Saakashvili's country might be a relatively small-time ally of Washington, yet the problems that this little nation created will only continue to color all relations of the U.S. and Russia for the foreseeable future. Georgia is hardly like any legitimate member of NATO, yet is seen as a Western ally enough by Putin's hardliner Russian government that Washington will reap all the blame for this mess that Georgia created and Washington will only be seen as a willing culprit in Georgia's actions by Russia in all of this even though they played no real role. Georgia sure knew how to create an international mess for Washington to deal with. Why Washington wasn't more in touch with Georgia and keeping them from getting neck deep in such a mess is a very good question.
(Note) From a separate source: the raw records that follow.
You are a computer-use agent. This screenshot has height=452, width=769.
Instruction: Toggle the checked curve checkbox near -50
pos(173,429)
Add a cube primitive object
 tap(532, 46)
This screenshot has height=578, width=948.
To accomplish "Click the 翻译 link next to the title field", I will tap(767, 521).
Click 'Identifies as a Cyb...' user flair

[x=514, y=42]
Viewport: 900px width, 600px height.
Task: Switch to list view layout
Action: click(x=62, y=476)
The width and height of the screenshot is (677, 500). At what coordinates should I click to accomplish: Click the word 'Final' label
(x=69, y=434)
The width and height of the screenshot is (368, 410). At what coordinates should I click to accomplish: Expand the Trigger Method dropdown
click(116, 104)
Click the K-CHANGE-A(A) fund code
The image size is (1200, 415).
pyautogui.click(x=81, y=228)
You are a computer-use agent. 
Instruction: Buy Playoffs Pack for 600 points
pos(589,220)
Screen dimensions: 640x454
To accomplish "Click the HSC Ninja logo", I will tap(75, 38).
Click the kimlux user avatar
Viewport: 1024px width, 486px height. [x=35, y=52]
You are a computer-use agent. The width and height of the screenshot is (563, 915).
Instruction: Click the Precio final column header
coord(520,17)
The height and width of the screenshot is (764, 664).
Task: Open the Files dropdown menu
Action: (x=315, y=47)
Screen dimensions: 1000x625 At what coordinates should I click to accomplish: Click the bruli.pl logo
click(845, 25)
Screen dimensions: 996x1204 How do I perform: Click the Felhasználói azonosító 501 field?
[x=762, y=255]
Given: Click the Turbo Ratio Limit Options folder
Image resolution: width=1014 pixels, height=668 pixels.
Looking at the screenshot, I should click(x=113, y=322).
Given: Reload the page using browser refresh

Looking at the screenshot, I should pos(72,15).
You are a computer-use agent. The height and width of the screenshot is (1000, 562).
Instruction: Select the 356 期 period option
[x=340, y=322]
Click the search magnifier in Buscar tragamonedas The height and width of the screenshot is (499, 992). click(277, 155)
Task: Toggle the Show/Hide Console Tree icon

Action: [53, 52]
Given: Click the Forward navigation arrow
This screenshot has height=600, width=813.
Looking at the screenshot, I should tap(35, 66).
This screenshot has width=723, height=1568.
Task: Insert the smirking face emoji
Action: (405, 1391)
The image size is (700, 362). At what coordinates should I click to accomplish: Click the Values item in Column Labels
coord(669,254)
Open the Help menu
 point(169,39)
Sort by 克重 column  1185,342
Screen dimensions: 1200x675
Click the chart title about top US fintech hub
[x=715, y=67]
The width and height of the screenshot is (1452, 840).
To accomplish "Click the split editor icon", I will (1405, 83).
Now Poland has quickly agreed to house the American anti-missile shield system in their nation out of fear of Russia, and in turn Russia now views this as yet another threat to their border security. This might be especially so since the U.S. is quickly moving to send some Patriot missiles and U.S. soldiers to be temporarily stationed in Poland. If anything send signal of worsening between Washington and Russian relations, it is all of this. There could well a snowball of little frictions like this that could add up to very serious political problems between the West and Russia.
Saakashvil's miscalculations are unfortunately not unique. History has been here before. In 1956, Egyptian strongman Gamal Nasser created the Suez Canal Crisis which proved to be a pivotal political victory over Britain, France and Israel that only enhanced the political power of Nasser in the region. But in 1967, Nasser expected that he could pull off another political victory of this sort by choking off the Strait of Tiran to Israel, not expecting lose the Sinai Peninsula to Israel in the disastrous Six Day War that it took years to regain under a peace treaty.
Sometimes history repeats itself when a small nation attempts a military effort in an area in which a larger military can squash them easily like a fly. Not only is that war badly lost, but years of political problems always follow. Now Washington will have to deal with years of significant political problems from Russia. Putin or his political party are not at all likely to leave power in Russia for up to several decades. Washington is going to have a long wait for a new Russian government to forget all of this Georgia mess.